■ How to complete this task:
Every record that appears below should be transcribed exactly.

(Collected data entries)
Content starts

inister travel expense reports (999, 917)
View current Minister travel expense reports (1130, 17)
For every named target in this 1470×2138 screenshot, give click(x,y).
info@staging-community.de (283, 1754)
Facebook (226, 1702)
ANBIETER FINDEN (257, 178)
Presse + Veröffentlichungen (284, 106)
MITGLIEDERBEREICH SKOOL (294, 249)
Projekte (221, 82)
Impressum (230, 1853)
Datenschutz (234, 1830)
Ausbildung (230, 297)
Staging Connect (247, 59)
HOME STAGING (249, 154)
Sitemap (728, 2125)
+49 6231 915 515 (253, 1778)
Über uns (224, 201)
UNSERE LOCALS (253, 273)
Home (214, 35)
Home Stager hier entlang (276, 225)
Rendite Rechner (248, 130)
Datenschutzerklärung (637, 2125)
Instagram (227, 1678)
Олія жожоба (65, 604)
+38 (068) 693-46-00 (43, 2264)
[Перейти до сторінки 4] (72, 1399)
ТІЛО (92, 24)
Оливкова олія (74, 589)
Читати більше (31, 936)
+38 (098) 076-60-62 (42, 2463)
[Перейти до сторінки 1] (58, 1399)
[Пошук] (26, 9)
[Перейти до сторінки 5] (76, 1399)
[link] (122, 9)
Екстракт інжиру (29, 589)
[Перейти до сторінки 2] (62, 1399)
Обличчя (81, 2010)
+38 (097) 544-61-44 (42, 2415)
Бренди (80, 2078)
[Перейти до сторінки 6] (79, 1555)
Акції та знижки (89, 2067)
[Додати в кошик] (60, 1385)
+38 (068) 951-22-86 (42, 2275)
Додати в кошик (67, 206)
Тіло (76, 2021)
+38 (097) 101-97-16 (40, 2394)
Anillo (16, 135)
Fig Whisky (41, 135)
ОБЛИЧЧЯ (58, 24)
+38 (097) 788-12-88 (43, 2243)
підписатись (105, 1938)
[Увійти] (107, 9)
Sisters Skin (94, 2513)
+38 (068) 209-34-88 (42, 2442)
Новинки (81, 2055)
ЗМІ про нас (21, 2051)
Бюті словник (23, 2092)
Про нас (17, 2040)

Content ends

■ Solution to the problem:
inister travel expense reports (999, 917)
View current Minister travel expense reports (1130, 17)
For every named target in this 1470×2138 screenshot, give click(x,y).
info@staging-community.de (283, 1754)
Facebook (226, 1702)
ANBIETER FINDEN (257, 178)
Presse + Veröffentlichungen (284, 106)
MITGLIEDERBEREICH SKOOL (294, 249)
Projekte (221, 82)
Impressum (230, 1853)
Datenschutz (234, 1830)
Ausbildung (230, 297)
Staging Connect (247, 59)
HOME STAGING (249, 154)
Sitemap (728, 2125)
+49 6231 915 515 (253, 1778)
Über uns (224, 201)
UNSERE LOCALS (253, 273)
Home (214, 35)
Home Stager hier entlang (276, 225)
Rendite Rechner (248, 130)
Datenschutzerklärung (637, 2125)
Instagram (227, 1678)
Олія жожоба (65, 604)
+38 (068) 693-46-00 (43, 2264)
[Перейти до сторінки 4] (72, 1399)
ТІЛО (92, 24)
Оливкова олія (74, 589)
Читати більше (31, 936)
+38 (098) 076-60-62 (42, 2463)
[Перейти до сторінки 1] (58, 1399)
[Пошук] (26, 9)
[Перейти до сторінки 5] (76, 1399)
[link] (122, 9)
Екстракт інжиру (29, 589)
[Перейти до сторінки 2] (62, 1399)
Обличчя (81, 2010)
+38 (097) 544-61-44 (42, 2415)
Бренди (80, 2078)
[Перейти до сторінки 6] (79, 1555)
Акції та знижки (89, 2067)
[Додати в кошик] (60, 1385)
+38 (068) 951-22-86 (42, 2275)
Додати в кошик (67, 206)
Тіло (76, 2021)
+38 (097) 101-97-16 (40, 2394)
Anillo (16, 135)
Fig Whisky (41, 135)
ОБЛИЧЧЯ (58, 24)
+38 (097) 788-12-88 (43, 2243)
підписатись (105, 1938)
[Увійти] (107, 9)
Sisters Skin (94, 2513)
+38 (068) 209-34-88 (42, 2442)
Новинки (81, 2055)
ЗМІ про нас (21, 2051)
Бюті словник (23, 2092)
Про нас (17, 2040)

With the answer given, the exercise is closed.